También es muy acogedor el jardín, de hierba pulcra y dilatada, donde se puede uno tumbar, para oír solo a las gaviotas y gorriones. Me pasma el contraste entre la esencialidad, casi la desolación, de esta casa londinense, y el abigarramiento de la casa a la que se trasladó en Roma, en la plaza de España; un abigarramiento del que participa el entorno, saturado de españoles, japoneses y otras plagas viajeras. En esta casa murió, desmintiendo trágicamente aquella recomendación de los médicos de que el clima italiano le sentaría bien. De hecho, la residencia no parece haber favorecido a sus inquilinos: Shelley, que también vivió aquí, y que asistió a la agonía de Keats, murió pocos meses después, ahogado estúpidamente –si es que alguna muerte no es estúpida– en el golfo de La Spezia. El lugar, aunque tiene tres pisos, es angosto, y por todas partes acumula muebles, pinturas, cortinajes, recuerdos y, sobre todo, libros: aquí se contiene una de las bibliotecas más importantes del mundo sobre el Romanticismo. Pese a su estrechez, pese a la incomodidad de las sillas, pese al olor acre a madera vieja, aquel lugar me pareció un oasis de paz. Apenas había visitantes, y por las ventanas –las mismas por las que Keats atisbaba La fuente de la barcaza, de Bernini, cuyo brollar inspiró su epitafio: «Aquí hace alguien cuyo nombre fue escrito en el agua»– se veían las hordas de turistas, subiendo y bajando tenazmente las escalinatas de la plaza, en dura competencia con las feroces palomas y los vendedores de helados, no menos despiadados.

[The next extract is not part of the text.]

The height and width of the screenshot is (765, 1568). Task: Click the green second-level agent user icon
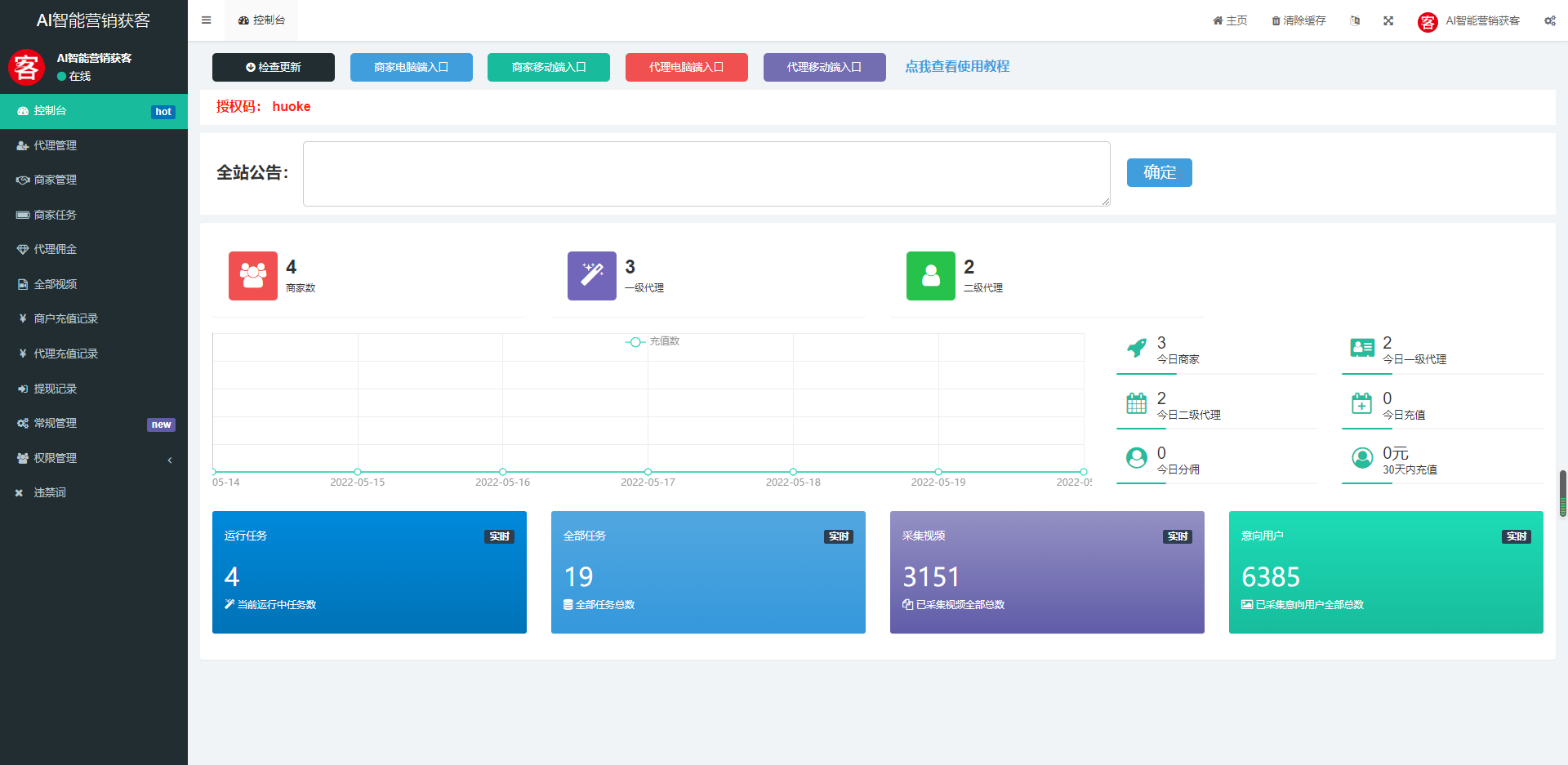coord(930,276)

Solo rompía el silencio el suave crujir de los listones del suelo, bajo las pisadas respetuosas, incluso sobrecogidas, de los visitantes. Keats y su fallecimiento en Roma han inspirado uno de los libros más hermosos de Juan Carlos Mestre, La muerte de Keats; y también el poema de Borges:
Oh sucesivo
y arrebatado Keats, que el tiempo ciega,
el alto ruiseñor y la urna griega
serán tu eternidad, oh fugitivo.
Fuiste el fuego. En la pánica memoria
no eres hoy la ceniza. Eres la gloria.
Quizá fuese este poema –o cualquier otro, da igual– lo que estaba leyendo, en el jardín de la casa de Hampstead, el grupo de personas que vi, sentadas en círculo, durante mi visita. Leían, en voz baja, pero lo suficientemente alta como para que todos la oyeran, y luego se quedaban callados un rato, reflexionando. Su discreción condecía con la del lugar, y era un homenaje susurrado a aquella otra personalidad, de fuego, que atravesó brevísimamente el firmamento de la literatura, pero que dejó en él una huella inabarcable.